Addressing another inconsistency brought to light by OmissionControl, Armstrong explained he was probably so focused on piloting the lunar module that he failed to notice that one of the moon rocks visible in footage of the landing appears to have the letter 'C' stamped on it. An emotional Armstrong said that the only possible explanation for this detail was that the rock actually came from NASA's prop department.

"They forgot to turn it over," Armstrong said, removing his eyeglasses to wipe away tears. "Those lying bastards at NASA went through all the trouble to fake the moon landing, but they forgot to turn over one little prop rock. And now the whole damn thing's blowing up in their faces."

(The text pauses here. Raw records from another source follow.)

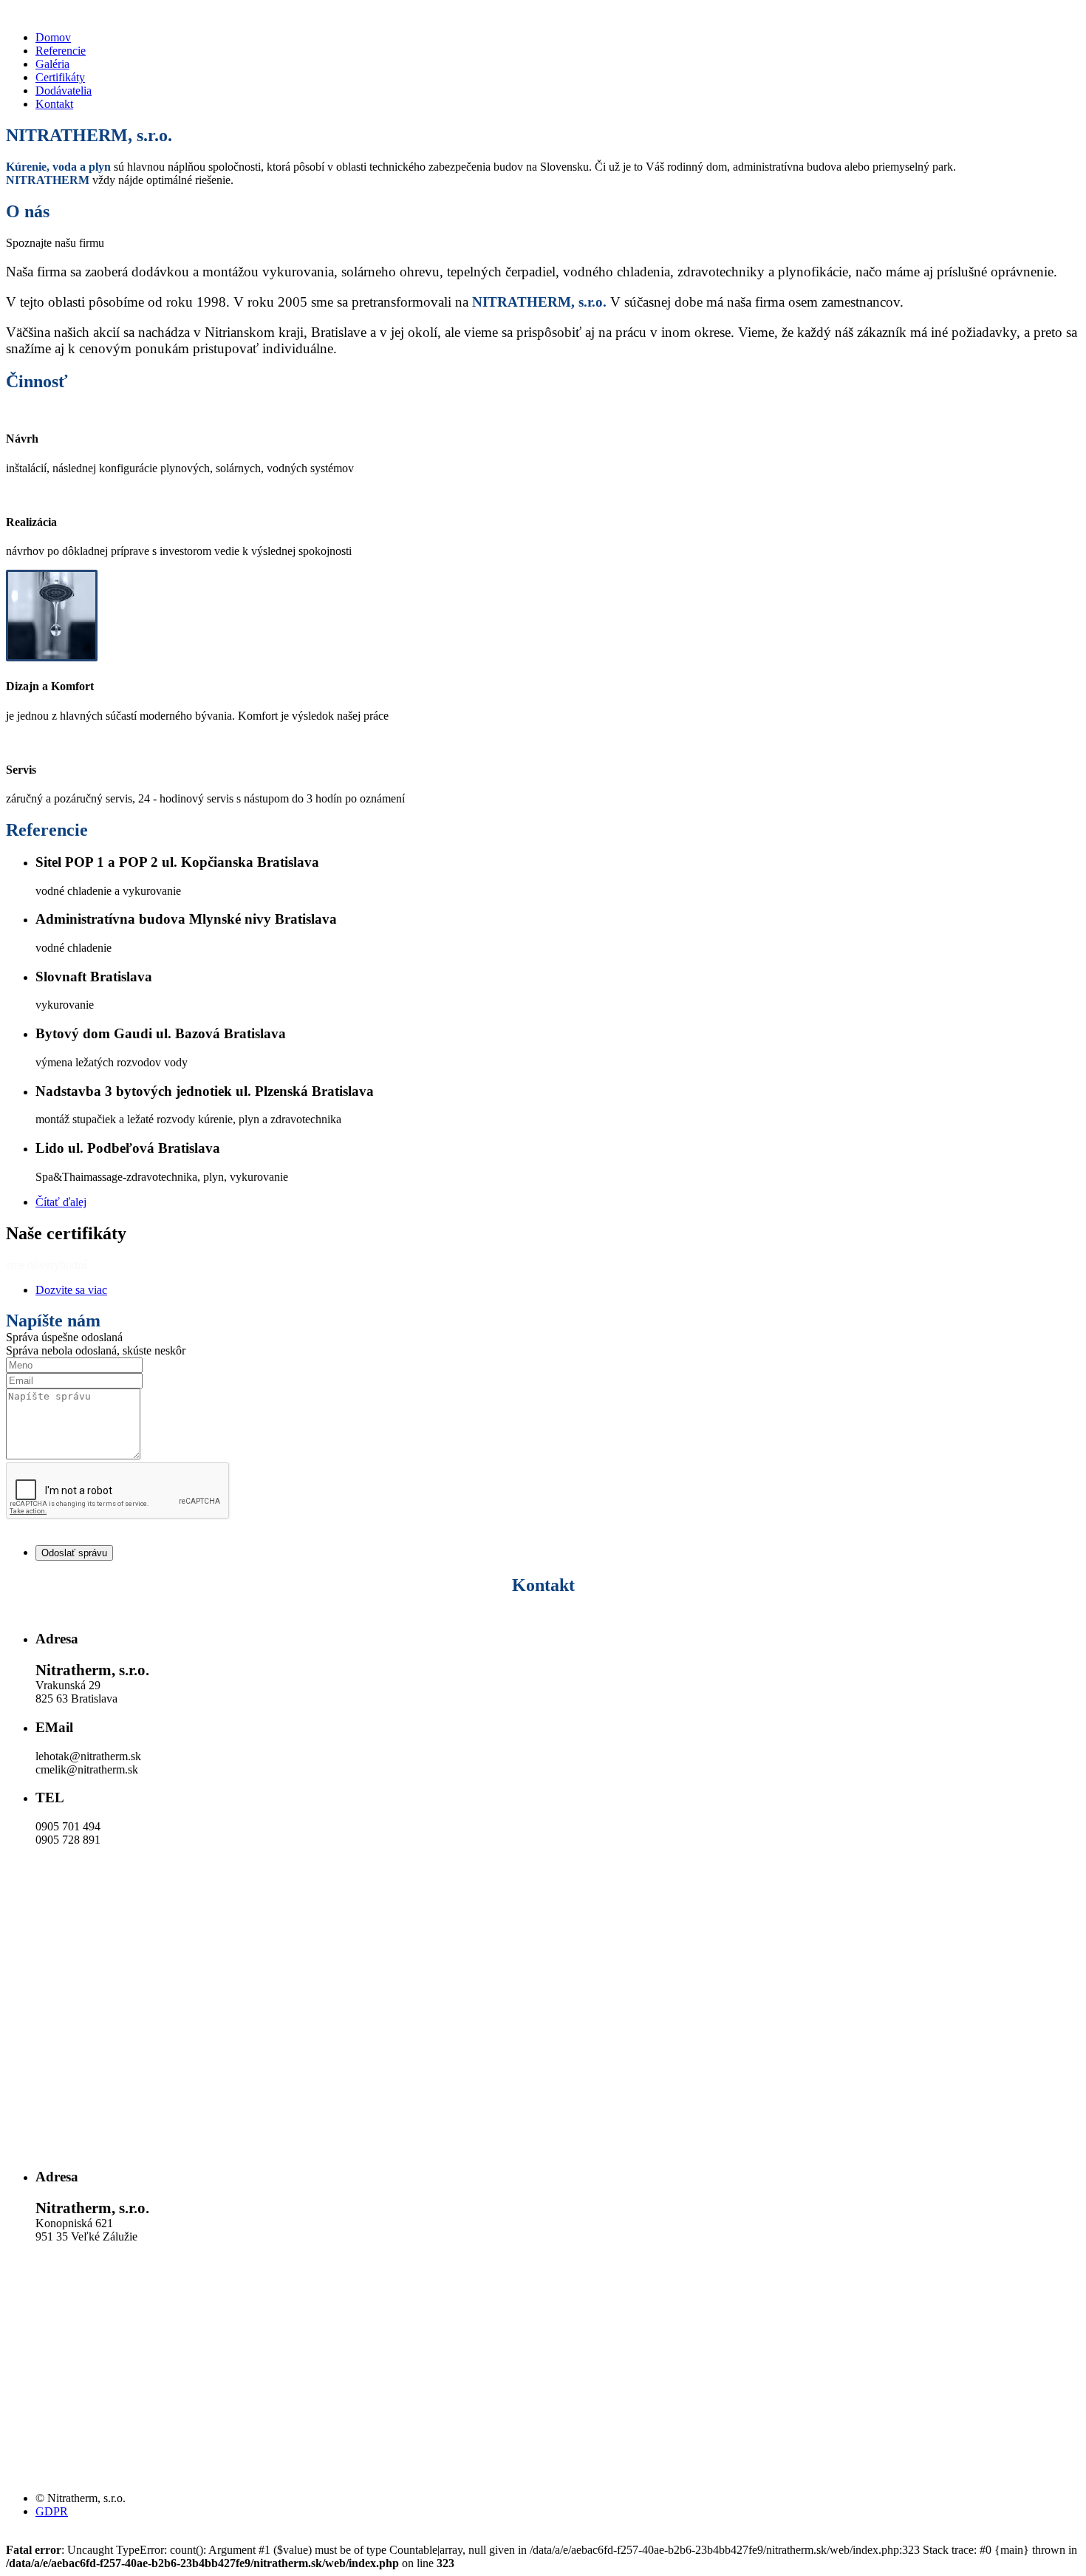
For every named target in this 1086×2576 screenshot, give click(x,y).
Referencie (60, 50)
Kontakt (54, 104)
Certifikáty (60, 77)
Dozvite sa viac (71, 1290)
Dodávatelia (63, 90)
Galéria (52, 64)
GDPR (51, 2511)
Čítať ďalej (60, 1202)
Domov (53, 37)
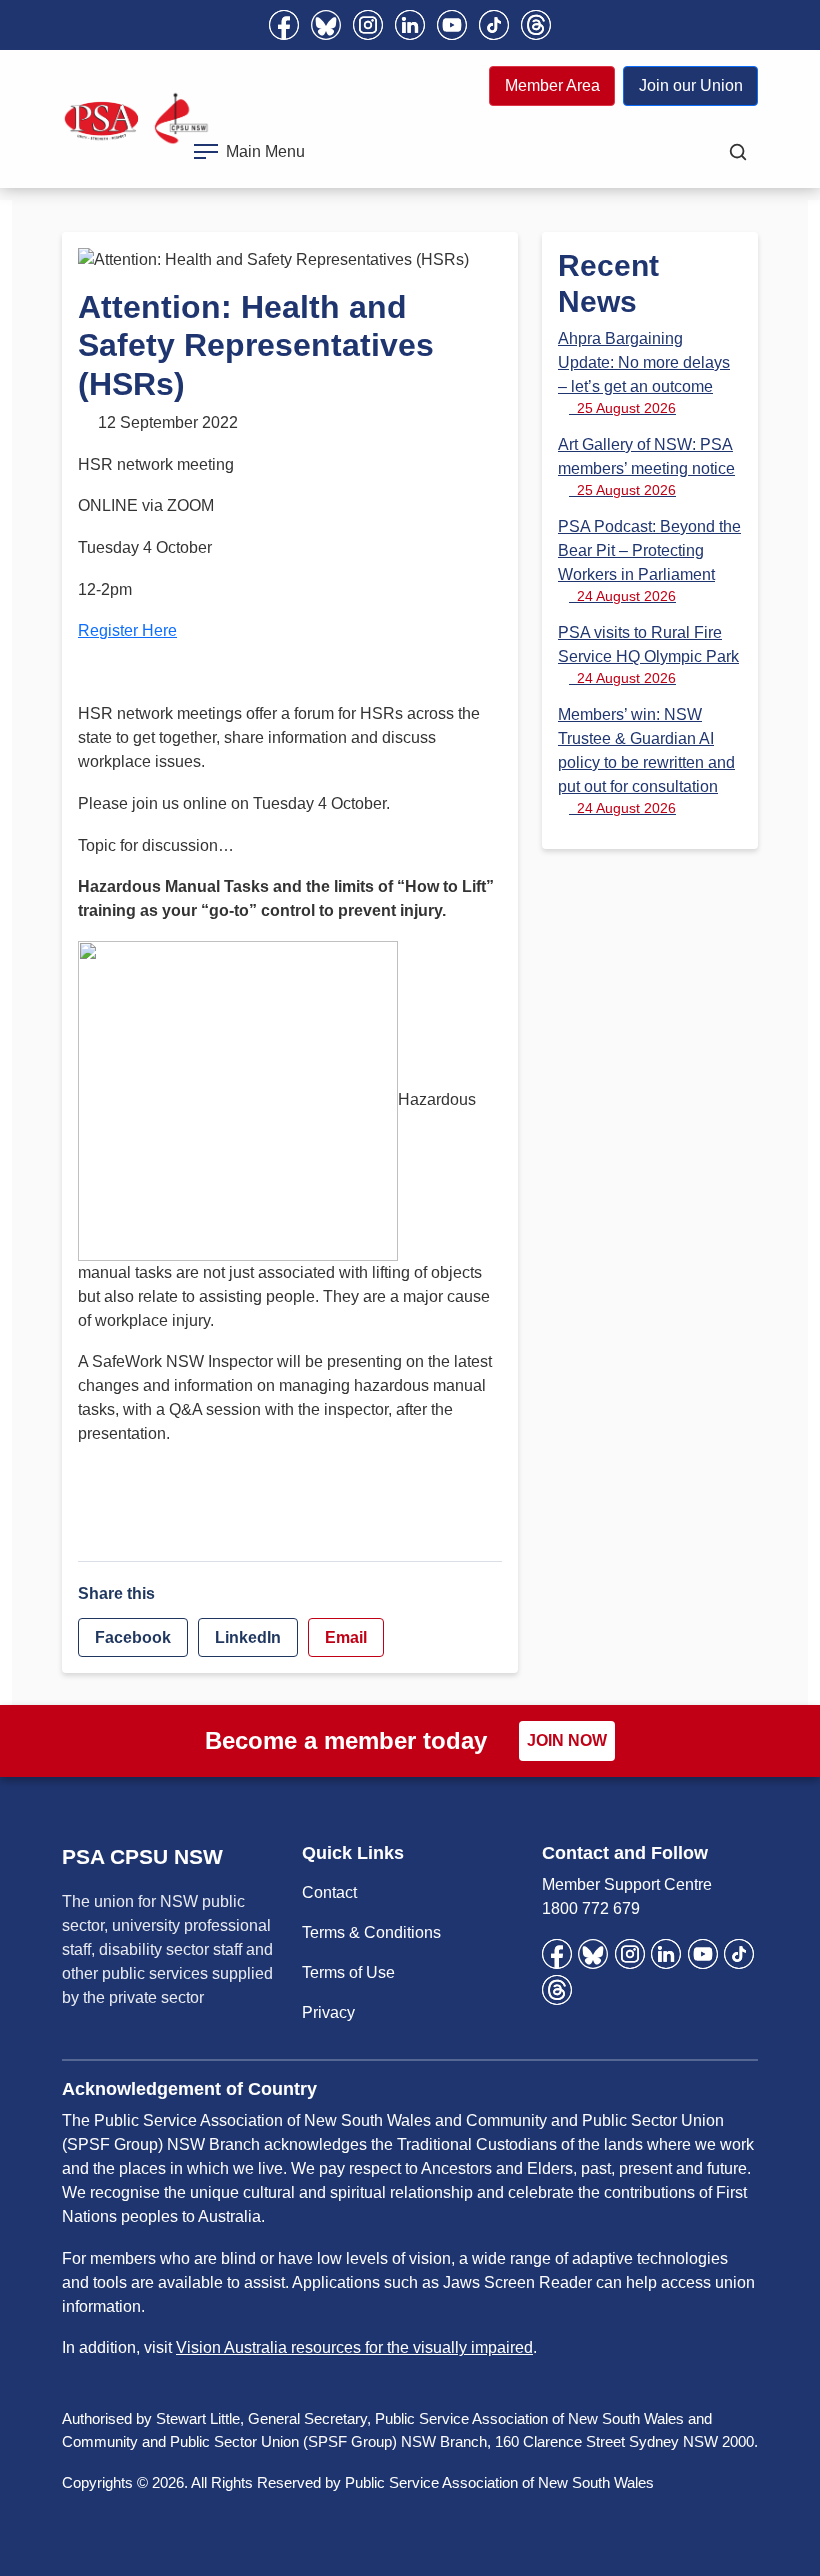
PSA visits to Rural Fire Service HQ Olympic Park (648, 655)
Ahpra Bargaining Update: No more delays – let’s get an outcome (644, 373)
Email (346, 1637)
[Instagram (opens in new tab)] (368, 25)
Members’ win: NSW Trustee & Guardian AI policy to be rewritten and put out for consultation (646, 761)
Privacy (328, 2012)
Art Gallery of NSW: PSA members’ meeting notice (646, 467)
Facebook (133, 1637)
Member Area (552, 85)
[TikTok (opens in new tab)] (494, 25)
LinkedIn (248, 1637)
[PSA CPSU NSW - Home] (136, 119)
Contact (329, 1892)
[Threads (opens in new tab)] (536, 25)
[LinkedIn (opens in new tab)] (410, 25)
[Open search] (738, 152)
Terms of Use (348, 1972)
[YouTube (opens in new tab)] (452, 25)
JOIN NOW (567, 1740)
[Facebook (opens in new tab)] (284, 25)
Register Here (127, 630)
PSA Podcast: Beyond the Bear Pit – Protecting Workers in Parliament (649, 561)
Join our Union (691, 85)
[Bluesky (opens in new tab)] (326, 25)
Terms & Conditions (371, 1932)
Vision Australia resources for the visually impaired (354, 2347)
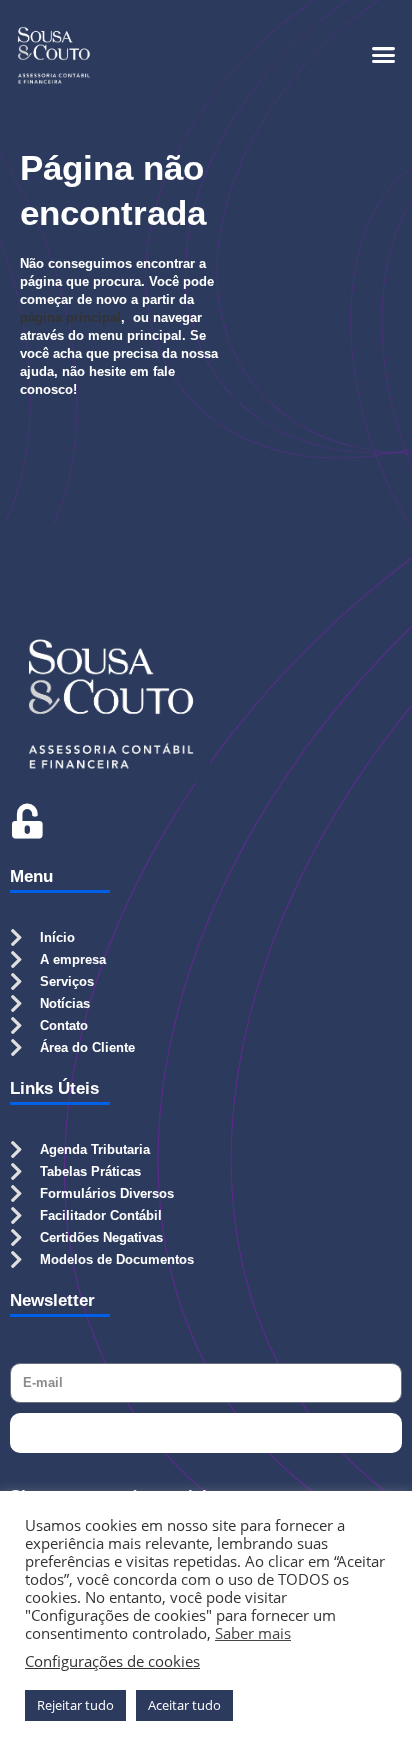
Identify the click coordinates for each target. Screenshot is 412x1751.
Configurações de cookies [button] (112, 1661)
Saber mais (253, 1633)
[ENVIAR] (206, 1433)
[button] (384, 55)
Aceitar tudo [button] (184, 1705)
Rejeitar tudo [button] (75, 1705)
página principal (70, 317)
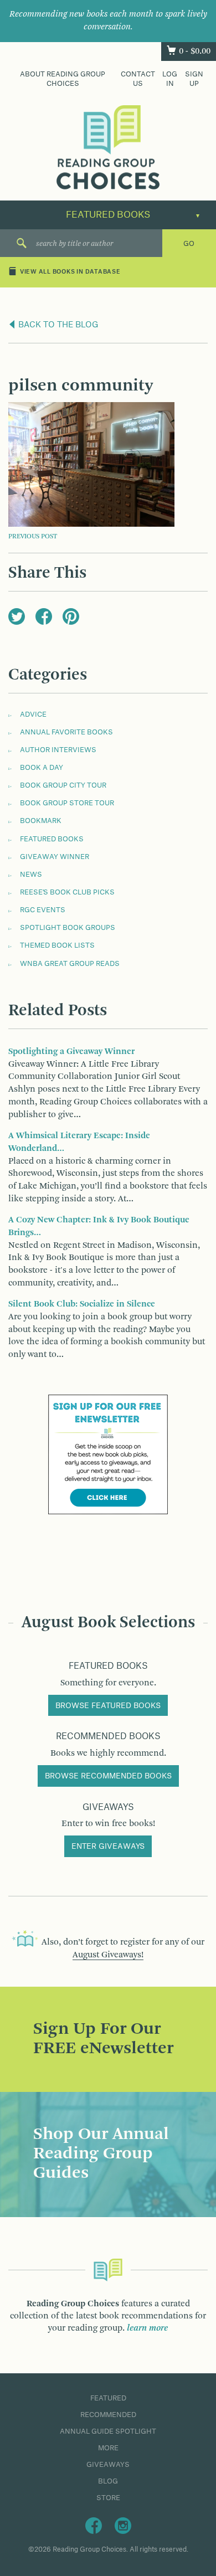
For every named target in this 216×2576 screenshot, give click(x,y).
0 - (194, 51)
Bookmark (40, 820)
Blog (108, 2481)
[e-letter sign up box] (108, 1454)
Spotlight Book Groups (67, 927)
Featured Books (52, 839)
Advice (33, 714)
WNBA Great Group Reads (70, 963)
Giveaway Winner (54, 856)
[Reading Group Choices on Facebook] (93, 2525)
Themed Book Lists (57, 945)
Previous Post (32, 536)
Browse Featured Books (108, 1706)
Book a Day (41, 767)
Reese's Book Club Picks (67, 892)
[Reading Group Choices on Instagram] (123, 2525)
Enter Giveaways (108, 1846)
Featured (108, 2398)
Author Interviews (58, 750)
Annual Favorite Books (66, 732)
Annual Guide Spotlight (108, 2431)
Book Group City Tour (63, 785)
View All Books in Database (70, 272)
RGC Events (42, 910)
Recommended (108, 2415)
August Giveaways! (108, 1955)
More (108, 2448)
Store (108, 2498)
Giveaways (108, 2464)
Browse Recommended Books (108, 1776)
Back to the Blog (57, 325)
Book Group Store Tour (67, 803)
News (31, 874)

Although Armstrong initially questioned why the U.S. would attempt such an elaborate cover-up, he cited one overarching explanation provided by Coleman: that it was a ploy to defeat the Soviet Union and fulfill the Illuminati's plan to unify the world's banks and control the dissemination of information.

"Just ask Ralph Coleman," Armstrong said. "He'll answer any questions you have."

To conclude the press conference, Armstrong showed reporters footage of his first steps on the moon to demonstrate that the most daming evidence was "right under our noses." Speeding up the tape and replaying the graceful moonwalk several times in a row, Armstrong explained that the iconic images of humanity's triumphant dance with the cosmos was actually just a film of him walking backwards, slowed down, and played in reverse.

"What other explanation could there be?" Armstrong asked. "It's all right here. Everything is all right here if you'd just open your damn eyes and see!"

Added Armstrong, "I suppose it really was one small step for man, one giant lie for mankind."